▽

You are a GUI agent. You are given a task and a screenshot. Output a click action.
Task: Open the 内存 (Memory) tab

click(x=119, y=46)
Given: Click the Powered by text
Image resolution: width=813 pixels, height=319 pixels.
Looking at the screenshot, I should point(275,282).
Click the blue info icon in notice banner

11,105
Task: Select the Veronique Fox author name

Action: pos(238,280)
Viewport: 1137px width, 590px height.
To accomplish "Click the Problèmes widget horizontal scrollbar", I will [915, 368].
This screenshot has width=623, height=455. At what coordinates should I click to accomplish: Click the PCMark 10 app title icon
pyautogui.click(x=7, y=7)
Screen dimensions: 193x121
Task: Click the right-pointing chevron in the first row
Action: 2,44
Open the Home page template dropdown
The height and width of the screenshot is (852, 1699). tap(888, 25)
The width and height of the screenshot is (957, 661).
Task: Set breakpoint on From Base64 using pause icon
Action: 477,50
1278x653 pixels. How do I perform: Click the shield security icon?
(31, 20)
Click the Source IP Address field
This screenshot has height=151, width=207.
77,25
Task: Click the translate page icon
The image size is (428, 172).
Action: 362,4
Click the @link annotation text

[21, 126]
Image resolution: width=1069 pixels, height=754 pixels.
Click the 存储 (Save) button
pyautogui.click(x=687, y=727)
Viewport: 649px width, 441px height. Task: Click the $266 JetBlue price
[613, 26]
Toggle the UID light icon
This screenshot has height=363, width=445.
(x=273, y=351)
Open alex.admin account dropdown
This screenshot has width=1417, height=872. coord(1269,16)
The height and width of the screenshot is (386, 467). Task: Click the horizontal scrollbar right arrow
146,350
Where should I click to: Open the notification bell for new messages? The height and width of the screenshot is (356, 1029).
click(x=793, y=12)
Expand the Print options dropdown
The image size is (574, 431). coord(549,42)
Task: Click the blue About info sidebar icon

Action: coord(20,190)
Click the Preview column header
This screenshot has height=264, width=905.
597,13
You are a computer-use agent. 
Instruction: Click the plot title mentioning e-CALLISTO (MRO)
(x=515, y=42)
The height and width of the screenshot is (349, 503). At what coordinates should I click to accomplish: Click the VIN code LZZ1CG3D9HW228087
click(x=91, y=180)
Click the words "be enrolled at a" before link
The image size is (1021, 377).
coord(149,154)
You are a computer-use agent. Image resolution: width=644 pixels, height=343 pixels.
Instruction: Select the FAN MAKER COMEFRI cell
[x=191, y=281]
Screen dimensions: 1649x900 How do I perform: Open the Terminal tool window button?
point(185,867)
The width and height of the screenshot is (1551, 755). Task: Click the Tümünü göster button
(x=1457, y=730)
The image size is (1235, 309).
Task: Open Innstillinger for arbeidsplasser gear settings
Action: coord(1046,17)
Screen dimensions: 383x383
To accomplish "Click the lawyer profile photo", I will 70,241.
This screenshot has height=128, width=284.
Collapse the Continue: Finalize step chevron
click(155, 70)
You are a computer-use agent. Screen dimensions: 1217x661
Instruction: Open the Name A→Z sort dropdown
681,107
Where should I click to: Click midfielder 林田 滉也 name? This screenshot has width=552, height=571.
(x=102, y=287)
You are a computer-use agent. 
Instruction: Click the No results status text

△

- [YOUR ASSIGNMENT]
Copy out each line of the data containing the string "will".

- [EXERCISE ANSWER]
To accomplish "Click the Problèmes widget horizontal scrollbar", I will [915, 368].
To accomplish "Click the lawyer profile photo", I will 70,241.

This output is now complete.